Todavía hoy, cuando Amazon produce series de televisión, ofrece música online, acaba de incorporar a su oferta piezas de coches y de motocicletas y se plantea ser operador de telefonía móvil, todo el mundo vincula esa marca con el objeto y el símbolo que llamamos libro. El Kindle, desde su lanzamiento en 2007, ha imitado la forma de las páginas y el tono de la tinta. Por suerte, el tacto vegetal y el olor a lignina no son de momento reproducibles en la pantalla. Para bien o para mal, todavía no somos capaces de recordar con la misma precisión lo que leímos en papel y lo que leímos en e-book.
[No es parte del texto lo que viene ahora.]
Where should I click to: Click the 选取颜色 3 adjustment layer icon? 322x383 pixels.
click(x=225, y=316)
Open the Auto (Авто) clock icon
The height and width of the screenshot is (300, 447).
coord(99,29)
Las transiciones arquitectónicas son rápidas; no tanto, por suerte, las mentales.
Todos llevamos implantes. Todos dependemos de esa prótesis: nuestro teléfono móvil. Todos somos cíborgs: bastante hombres, un poco máquinas. Pero no queremos ser robots. El trabajo que deben realizar los empleados de Amazon es robótico. Lo ha sido desde el principio: en 1994, cuando eran cinco personas trabajando en el garaje de la casa de Jeff Bezos en Seattle, ya estaban obsesionados con la rapidez. Lo ha sido durante veinte años, llenos de historias de estrés laboral y de acoso y de trato inhumano para lograr la maldita eficiencia extrema que solo es posible si eres una máquina.
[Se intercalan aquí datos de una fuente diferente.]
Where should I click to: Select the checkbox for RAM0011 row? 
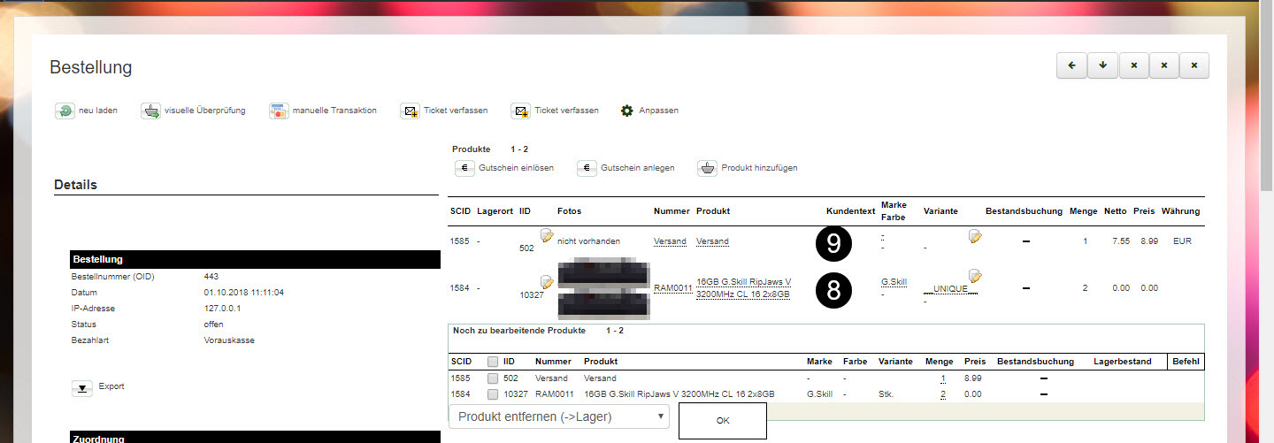tap(493, 394)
Ahora los amazonians son auxiliados por robots Kiva, capaces de levantar 340 kilos y de moverse a metro y medio por segundo. Sincronizados con los trabajadores humanos a través de un algoritmo, se ocupan de elevar los estantes para facilitar la recogida de los productos. Una vez que se han reunido los productos que el cliente ha comprado, otra máquina, llamada Slam, con su gran cinta transportadora, se encarga de escanearlos y empaquetarlos. Kiva y Slam son los productos de años de investigación. Amazon ha convocado competiciones de robots, en el marco de la International Conference on Robotics and Automation de Seattle, para perfeccionar su procesamiento de los pedidos. En una de las ediciones las máquinas diseñadas por el MIT o la Universidad Técnica de Berlín tenían que recoger en el menor tiempo posible un patito de goma, una bolsa de galletas Oreo, un perrito de juguete y un libro. Para Amazon no hay diferencia sustancial entre esas cuatro cosas. Son mercaderías de rango equivalente. Pero no para nosotros. Amazon ha eliminado progresivamente el factor humano.
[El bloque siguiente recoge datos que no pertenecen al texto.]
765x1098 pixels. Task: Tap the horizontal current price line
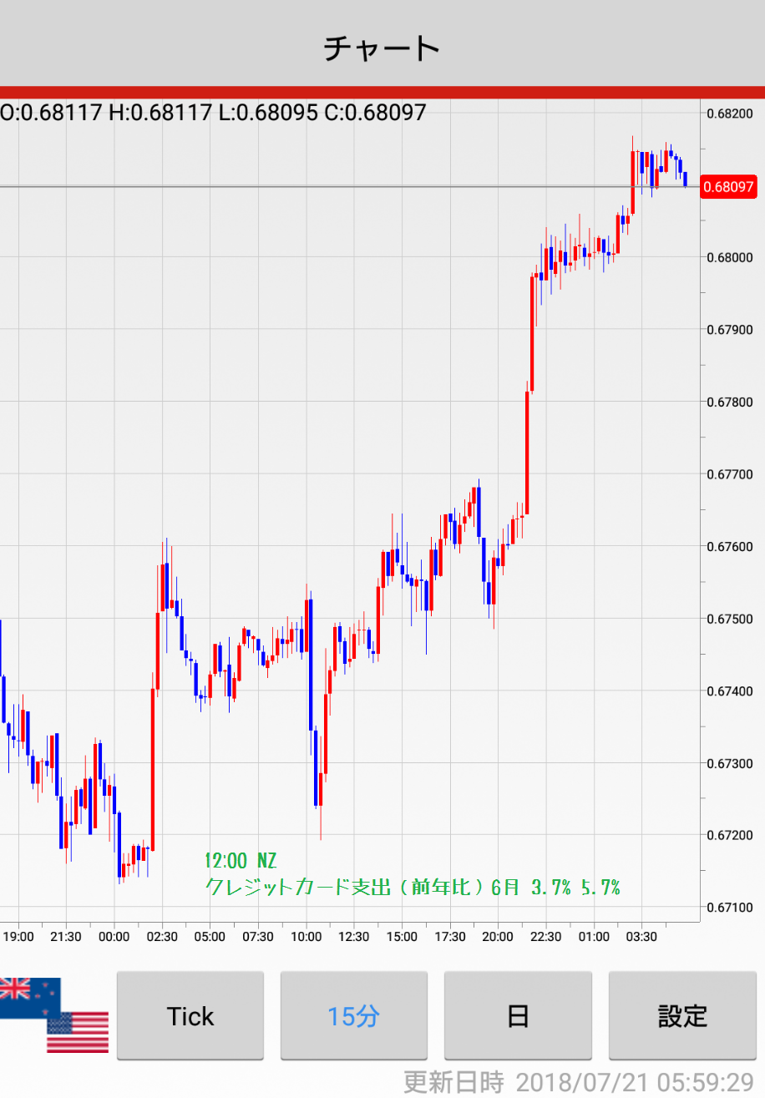334,186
Durante los primeros años contó con redactores que escribían reseñas de los libros en venta; ahora ni siquiera hay mediación en el procedimiento de maquetar y subir a la red un libro autoeditado. Ha robotizado la cadena de distribución y pretende que los consumidores actuemos del mismo modo. Pero no. Porque para nosotros un libro es un libro es un libro. Y su lectura –atención y regalo– es un rito, el eco del eco del eco de lo que fue sagrado.
Jorge Carrión (Tarragona, 1976), es un escritor, ensayista y crítico literario español. Es doctor en humanidades por la Universidad Pompeu Fabra de Barcelona (UPF) y codirector del Máster en Creación Literaria en dicha institución. Es autor de las novelas Los muertos, Los huérfanos, Los turistas, Los difuntos, Membrana, Todos los museos son novelas de ciencia ficción; y de varios libros de no ficción, entre los que destacan Australia. Un viaje, Librerías, Barcelona. Libro de los pasajes, Contra Amazon y Lo viral.